Ms. Roodenburg said many other factors are causing housing supply problems, including some provincial regulations, a shortage of construction labor and supplies, and a lack of action by the federal government.
Mr Eby has been unusually vocal for a Cabinet minister in pushing for more housing supply, going so far as to personally call councilors or request media interviews to show his support for a particular project.
Several economists and statisticians who have researched housing issues have also expressed concerns about the report, saying it gives an inaccurate impression of what is happening.
The report contained several graphs and statements indicating that the number of houses built has matched or exceeded population growth since 2016, which they say is a fundamental misunderstanding of how population ends up being limited when housing is also limited.
“Too naive an analysis comparing housing to population growth to declare the adequacy of our housing supply fails to understand that housing and population growth are intimately linked,” said statistical analyst Jens von Bergmann, a decoder regular housing statistics for Vancouver and Canada. “It is a slap in the face to those who have been driven out, or those who have not been able to move here, due to the unavailability of accommodation.”

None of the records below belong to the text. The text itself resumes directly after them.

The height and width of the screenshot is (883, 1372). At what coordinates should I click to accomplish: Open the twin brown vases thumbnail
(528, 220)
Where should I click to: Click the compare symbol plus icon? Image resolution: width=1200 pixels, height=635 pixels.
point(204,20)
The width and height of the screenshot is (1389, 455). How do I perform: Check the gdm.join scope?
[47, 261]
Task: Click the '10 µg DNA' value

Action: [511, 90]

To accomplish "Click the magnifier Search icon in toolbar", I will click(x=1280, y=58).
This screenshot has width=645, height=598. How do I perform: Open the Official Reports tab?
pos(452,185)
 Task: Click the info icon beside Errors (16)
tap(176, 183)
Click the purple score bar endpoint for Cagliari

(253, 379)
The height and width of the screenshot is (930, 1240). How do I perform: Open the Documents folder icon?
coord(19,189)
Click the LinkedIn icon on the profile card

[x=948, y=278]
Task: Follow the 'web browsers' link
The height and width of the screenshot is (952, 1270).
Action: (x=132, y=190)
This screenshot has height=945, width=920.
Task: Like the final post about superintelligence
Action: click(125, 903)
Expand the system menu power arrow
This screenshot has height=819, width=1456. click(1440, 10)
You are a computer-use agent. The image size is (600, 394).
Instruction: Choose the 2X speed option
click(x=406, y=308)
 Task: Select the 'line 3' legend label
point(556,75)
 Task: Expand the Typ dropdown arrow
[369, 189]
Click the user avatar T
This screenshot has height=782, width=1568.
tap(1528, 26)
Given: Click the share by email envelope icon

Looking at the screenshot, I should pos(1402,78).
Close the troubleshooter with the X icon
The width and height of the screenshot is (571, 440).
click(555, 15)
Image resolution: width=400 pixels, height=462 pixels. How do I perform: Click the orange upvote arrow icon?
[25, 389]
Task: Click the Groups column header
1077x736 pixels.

He and many others pointed out that population growth is limited if housing is scarce, as many will not move to a place where prices have skyrocketed and those already there may decide to move.
Additionally, cities may need more housing, even if their official population is not growing, as household dynamics in their cities change, with more international students arriving, more children older people moving out of their parents’ homes and millennials who want their own spaces instead of shared homes.